Requirement
Copy verbatim the lines starting at the one containing "monitor's silver stand" and ending at the one containing "[x=291, y=290]", including both.

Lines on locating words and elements

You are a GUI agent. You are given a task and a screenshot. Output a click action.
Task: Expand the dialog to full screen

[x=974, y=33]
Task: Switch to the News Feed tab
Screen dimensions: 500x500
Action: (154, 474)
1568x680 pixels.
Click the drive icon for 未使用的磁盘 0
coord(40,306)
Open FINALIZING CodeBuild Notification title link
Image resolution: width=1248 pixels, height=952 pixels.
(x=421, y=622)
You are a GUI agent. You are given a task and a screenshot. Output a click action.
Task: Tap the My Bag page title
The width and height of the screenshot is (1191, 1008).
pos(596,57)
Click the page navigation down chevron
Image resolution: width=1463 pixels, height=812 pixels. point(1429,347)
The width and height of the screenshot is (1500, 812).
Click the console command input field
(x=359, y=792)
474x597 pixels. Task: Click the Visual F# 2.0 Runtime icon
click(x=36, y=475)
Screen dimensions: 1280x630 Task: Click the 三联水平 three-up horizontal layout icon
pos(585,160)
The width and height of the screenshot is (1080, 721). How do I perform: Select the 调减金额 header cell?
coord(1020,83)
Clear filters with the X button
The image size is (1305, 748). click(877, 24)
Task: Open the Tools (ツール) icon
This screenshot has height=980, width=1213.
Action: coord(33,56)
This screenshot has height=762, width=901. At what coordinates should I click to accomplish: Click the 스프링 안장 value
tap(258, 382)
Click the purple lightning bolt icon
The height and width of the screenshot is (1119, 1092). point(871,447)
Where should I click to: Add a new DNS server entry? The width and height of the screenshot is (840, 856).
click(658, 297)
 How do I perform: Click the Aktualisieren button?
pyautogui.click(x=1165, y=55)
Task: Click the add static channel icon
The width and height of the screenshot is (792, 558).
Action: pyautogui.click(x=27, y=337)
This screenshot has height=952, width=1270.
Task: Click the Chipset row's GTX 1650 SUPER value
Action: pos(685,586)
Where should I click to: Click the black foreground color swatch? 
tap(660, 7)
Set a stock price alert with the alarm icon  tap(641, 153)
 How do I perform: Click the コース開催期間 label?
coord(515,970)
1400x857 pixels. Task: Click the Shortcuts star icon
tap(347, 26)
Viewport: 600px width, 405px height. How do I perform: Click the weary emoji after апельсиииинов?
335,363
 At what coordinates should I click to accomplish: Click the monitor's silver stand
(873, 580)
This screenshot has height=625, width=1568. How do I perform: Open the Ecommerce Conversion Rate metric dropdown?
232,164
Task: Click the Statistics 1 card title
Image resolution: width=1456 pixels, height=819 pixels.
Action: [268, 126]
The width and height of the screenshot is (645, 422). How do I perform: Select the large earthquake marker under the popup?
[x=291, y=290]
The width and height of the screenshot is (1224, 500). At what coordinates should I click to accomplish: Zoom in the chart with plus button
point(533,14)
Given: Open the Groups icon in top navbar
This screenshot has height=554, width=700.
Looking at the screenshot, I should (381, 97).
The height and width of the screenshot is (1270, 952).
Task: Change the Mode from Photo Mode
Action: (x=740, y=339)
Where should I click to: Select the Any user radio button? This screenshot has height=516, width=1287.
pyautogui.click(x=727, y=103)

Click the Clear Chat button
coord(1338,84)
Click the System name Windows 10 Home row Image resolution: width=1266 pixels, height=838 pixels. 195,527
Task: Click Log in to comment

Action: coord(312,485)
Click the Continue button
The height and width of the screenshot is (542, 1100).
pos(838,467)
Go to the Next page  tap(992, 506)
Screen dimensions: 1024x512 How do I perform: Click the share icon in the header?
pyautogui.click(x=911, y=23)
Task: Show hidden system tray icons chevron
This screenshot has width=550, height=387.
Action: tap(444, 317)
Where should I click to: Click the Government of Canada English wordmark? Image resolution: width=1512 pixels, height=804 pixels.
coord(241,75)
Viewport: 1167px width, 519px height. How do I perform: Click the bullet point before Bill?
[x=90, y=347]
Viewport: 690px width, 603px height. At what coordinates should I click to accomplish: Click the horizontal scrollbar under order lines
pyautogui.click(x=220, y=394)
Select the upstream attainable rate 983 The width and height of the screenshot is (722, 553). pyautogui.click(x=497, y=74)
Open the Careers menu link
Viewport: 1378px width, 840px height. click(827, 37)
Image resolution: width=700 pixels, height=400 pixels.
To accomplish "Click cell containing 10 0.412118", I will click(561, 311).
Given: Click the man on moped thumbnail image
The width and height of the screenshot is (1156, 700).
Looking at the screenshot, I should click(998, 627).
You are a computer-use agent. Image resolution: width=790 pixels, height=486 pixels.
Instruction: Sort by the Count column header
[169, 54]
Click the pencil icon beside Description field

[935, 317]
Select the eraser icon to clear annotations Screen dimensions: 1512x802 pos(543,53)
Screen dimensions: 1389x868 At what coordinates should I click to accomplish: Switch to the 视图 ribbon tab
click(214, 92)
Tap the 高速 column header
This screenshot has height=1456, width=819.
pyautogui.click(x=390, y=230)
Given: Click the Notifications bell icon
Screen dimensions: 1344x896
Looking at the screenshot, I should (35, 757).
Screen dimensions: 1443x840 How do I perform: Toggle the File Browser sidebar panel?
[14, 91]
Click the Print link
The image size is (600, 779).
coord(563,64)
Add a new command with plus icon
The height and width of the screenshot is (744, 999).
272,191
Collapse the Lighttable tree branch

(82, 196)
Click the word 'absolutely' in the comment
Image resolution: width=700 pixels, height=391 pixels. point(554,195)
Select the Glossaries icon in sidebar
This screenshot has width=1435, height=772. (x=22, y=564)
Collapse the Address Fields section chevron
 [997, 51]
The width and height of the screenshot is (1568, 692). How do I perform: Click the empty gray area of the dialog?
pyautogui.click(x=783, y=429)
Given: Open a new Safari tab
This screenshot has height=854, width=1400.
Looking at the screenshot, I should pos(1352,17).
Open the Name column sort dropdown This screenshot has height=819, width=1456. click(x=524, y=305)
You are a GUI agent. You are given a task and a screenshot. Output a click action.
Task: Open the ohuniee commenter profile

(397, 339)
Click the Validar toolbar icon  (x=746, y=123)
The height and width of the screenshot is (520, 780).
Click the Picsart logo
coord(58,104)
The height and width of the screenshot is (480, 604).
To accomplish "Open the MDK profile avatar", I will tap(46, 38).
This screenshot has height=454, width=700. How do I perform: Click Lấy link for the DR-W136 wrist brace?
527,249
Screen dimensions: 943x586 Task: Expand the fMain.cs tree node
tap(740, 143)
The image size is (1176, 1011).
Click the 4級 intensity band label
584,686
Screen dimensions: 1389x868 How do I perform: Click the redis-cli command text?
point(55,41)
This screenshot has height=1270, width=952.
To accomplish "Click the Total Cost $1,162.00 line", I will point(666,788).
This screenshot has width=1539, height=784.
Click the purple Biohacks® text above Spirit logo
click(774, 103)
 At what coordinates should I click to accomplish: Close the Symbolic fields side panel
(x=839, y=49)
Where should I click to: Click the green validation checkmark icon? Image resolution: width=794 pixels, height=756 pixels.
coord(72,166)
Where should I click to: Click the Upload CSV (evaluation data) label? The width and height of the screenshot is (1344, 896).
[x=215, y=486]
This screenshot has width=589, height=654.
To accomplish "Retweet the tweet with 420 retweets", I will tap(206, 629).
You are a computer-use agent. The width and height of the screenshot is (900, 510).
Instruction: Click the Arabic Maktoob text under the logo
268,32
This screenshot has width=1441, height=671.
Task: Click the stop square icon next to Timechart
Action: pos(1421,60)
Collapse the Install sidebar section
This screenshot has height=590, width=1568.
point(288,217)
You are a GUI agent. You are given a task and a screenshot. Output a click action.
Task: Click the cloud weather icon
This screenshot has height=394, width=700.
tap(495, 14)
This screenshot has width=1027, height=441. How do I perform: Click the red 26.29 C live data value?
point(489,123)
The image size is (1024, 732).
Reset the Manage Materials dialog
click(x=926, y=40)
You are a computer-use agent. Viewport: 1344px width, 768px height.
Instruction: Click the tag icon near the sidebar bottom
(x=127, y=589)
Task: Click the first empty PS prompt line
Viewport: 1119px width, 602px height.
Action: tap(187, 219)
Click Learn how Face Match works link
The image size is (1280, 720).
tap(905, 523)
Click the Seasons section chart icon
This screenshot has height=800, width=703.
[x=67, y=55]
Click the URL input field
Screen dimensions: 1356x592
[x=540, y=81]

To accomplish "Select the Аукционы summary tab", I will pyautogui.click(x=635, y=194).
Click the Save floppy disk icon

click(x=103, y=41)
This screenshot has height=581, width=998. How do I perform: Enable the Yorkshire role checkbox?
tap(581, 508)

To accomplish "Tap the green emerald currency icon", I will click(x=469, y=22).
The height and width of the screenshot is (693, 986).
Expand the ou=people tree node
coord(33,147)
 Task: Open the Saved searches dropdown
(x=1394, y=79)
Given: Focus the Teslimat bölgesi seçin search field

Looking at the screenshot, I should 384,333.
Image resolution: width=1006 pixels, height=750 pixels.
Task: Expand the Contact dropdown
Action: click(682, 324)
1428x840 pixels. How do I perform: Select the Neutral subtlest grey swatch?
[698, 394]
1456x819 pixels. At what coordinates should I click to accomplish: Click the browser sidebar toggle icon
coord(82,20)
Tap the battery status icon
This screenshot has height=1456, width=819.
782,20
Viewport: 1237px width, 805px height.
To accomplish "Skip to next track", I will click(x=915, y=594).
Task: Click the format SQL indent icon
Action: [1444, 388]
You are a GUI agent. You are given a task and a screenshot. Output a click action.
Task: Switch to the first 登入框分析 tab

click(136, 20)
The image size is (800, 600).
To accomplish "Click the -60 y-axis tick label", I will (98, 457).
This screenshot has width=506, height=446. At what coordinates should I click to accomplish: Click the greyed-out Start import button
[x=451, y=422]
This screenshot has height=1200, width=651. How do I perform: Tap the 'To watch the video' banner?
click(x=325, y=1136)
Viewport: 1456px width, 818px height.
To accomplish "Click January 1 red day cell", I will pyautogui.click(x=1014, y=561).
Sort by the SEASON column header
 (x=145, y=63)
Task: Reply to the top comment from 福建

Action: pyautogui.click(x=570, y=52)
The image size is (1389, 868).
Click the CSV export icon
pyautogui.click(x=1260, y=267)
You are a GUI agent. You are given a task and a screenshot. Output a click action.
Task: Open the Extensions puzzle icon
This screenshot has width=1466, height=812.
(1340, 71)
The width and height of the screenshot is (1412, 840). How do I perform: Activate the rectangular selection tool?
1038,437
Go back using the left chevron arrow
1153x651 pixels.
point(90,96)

Solution for this problem
 At what coordinates should I click to accomplish: Click the monitor's silver stand
(873, 580)
This screenshot has height=625, width=1568. How do I perform: Open the Ecommerce Conversion Rate metric dropdown?
232,164
Task: Click the Statistics 1 card title
Image resolution: width=1456 pixels, height=819 pixels.
Action: [268, 126]
The width and height of the screenshot is (645, 422). How do I perform: Select the large earthquake marker under the popup?
[x=291, y=290]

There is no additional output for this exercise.